STATED PROBLEM
In the page on impossible Greek math problems below, set down everything from "IMPOSSIBLE GREEK MATH PROBLEMSBack" down to "three smaller angles.", word for word.

QUOTED TEXT

╭──

Impossible Greek Math Problems

IMPOSSIBLE GREEK MATH PROBLEMSBack in the good old days, when men were men and nobody watched talk shows(because they didn't want to), there weren't any fancy calculators or some marked rulers. Back then in the ancient Greece we relied soley on compass and a straight edge(an unmarked ruler). These are called the "classical" tools that Euclid(famous geek, eh, I mean Greek mathematician) favoured when he wrote Elements and it was also considered "noble" to be able to solve a geometrical problem without using anything else then these tools and of course a pen(if you really want to get the right feeling; slip away to the nearest beach and draw in the sand).
These restrictions made some problems rather difficult to solve and some got notorious:
1. Trisection of an angle: Find a general method(a method that works on all angles) to split an angle into three smaller angles.
2. Squaring a circle: You start out with a circle and then you have to draw a square that has the same area as the circle.
3. Doubling a cube: From a given cube create another cube with twice the volume.

These problems created quite a hassle for mathematicians since they seemed unsolvable, with the restrictions, but no one could prove that they where unsolvable until 19th century. Then it was proven that they where unsolvable and I will show the reasons briefly further down on this page. However they are based on the fact that when using only a compass and a straight edge there's a limit to the kind of mathematical operations you can do. Translated into "ordinary" math(math where you don't draw but only use numbers and operators such as +, -), these operations are:
Addition, subtraction, multiplication, division and square roots.

╰──

GIVEN DATA
╭──

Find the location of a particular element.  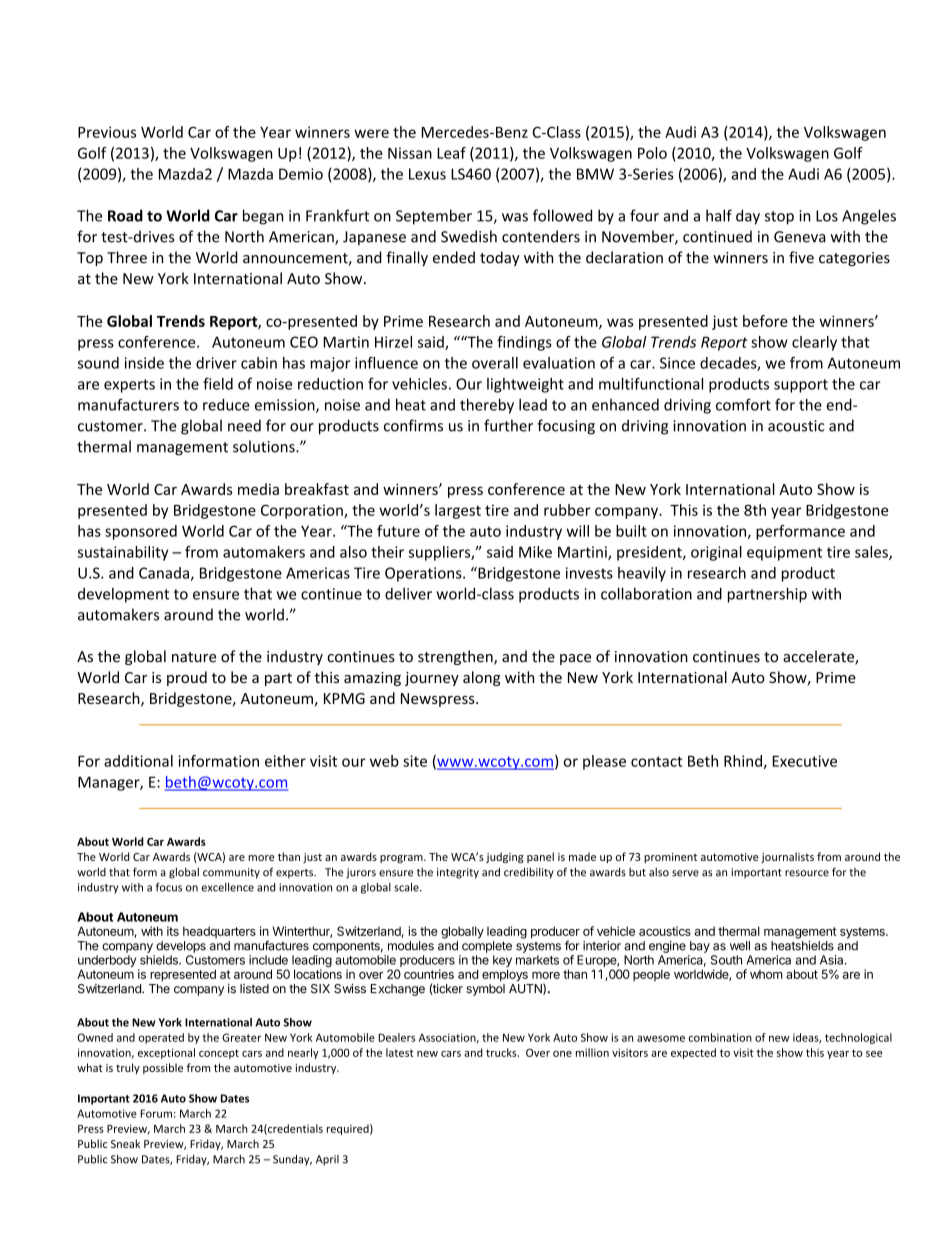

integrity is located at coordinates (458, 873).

╰──
╭──

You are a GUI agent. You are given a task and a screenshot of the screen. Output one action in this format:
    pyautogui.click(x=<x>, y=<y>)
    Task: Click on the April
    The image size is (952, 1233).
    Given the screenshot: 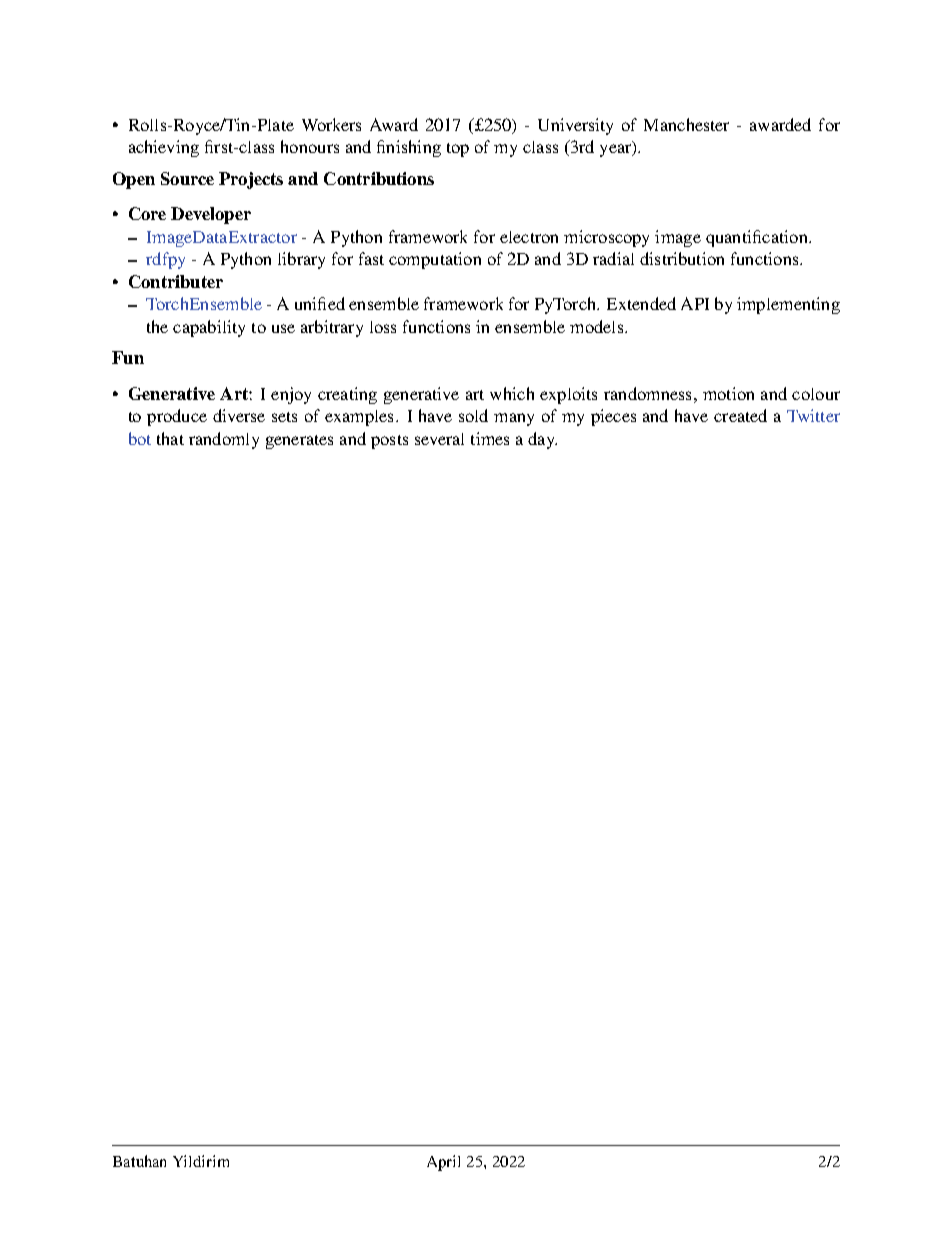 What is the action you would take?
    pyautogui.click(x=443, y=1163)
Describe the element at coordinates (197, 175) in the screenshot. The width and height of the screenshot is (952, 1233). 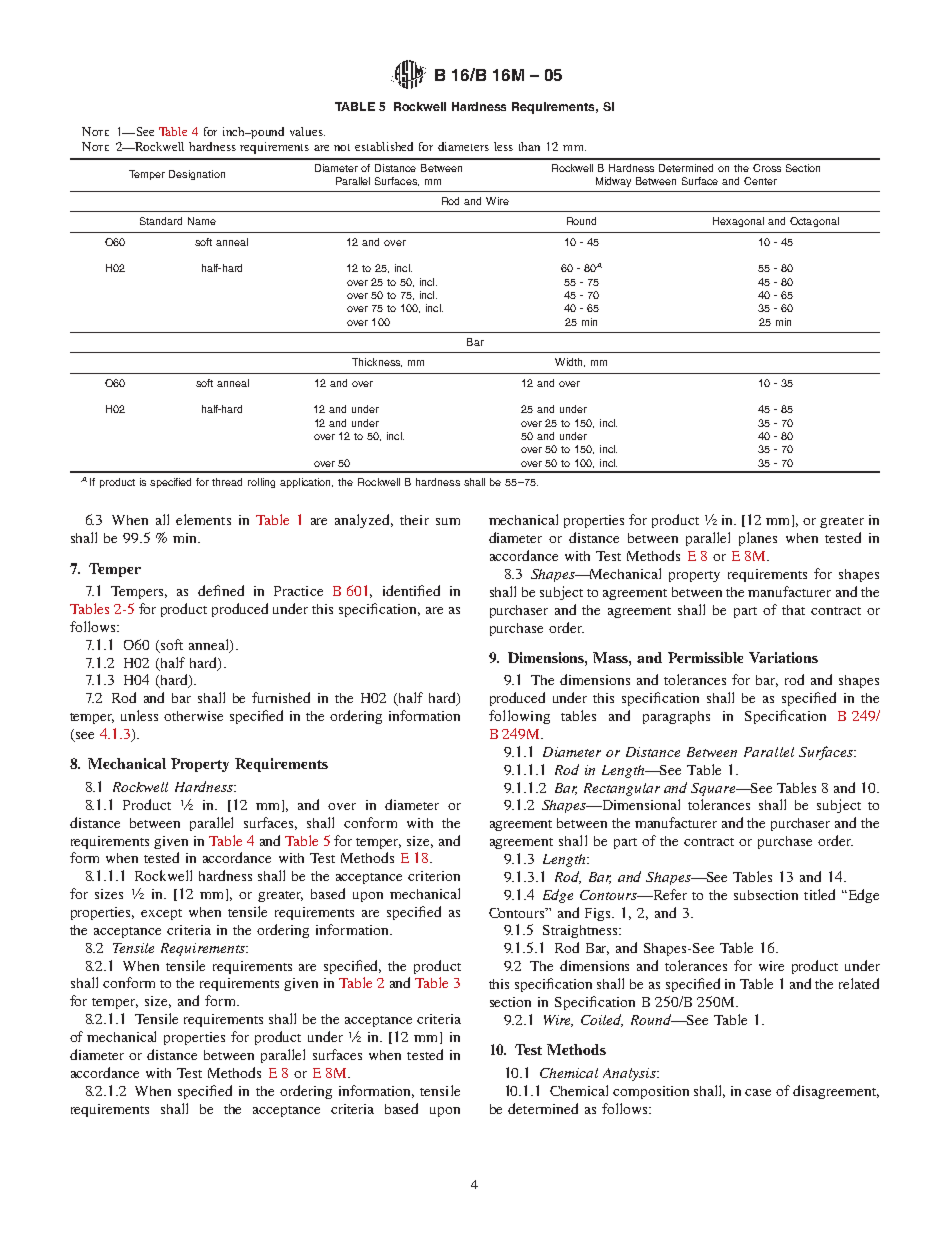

╰──

THE RESULT
IMPOSSIBLE GREEK MATH PROBLEMSBack in the good old days, when men were men and nobody watched talk shows(because they didn't want to), there weren't any fancy calculators or some marked rulers. Back then in the ancient Greece we relied soley on compass and a straight edge(an unmarked ruler). These are called the "classical" tools that Euclid(famous geek, eh, I mean Greek mathematician) favoured when he wrote Elements and it was also considered "noble" to be able to solve a geometrical problem without using anything else then these tools and of course a pen(if you really want to get the right feeling; slip away to the nearest beach and draw in the sand).
These restrictions made some problems rather difficult to solve and some got notorious:
1. Trisection of an angle: Find a general method(a method that works on all angles) to split an angle into three smaller angles.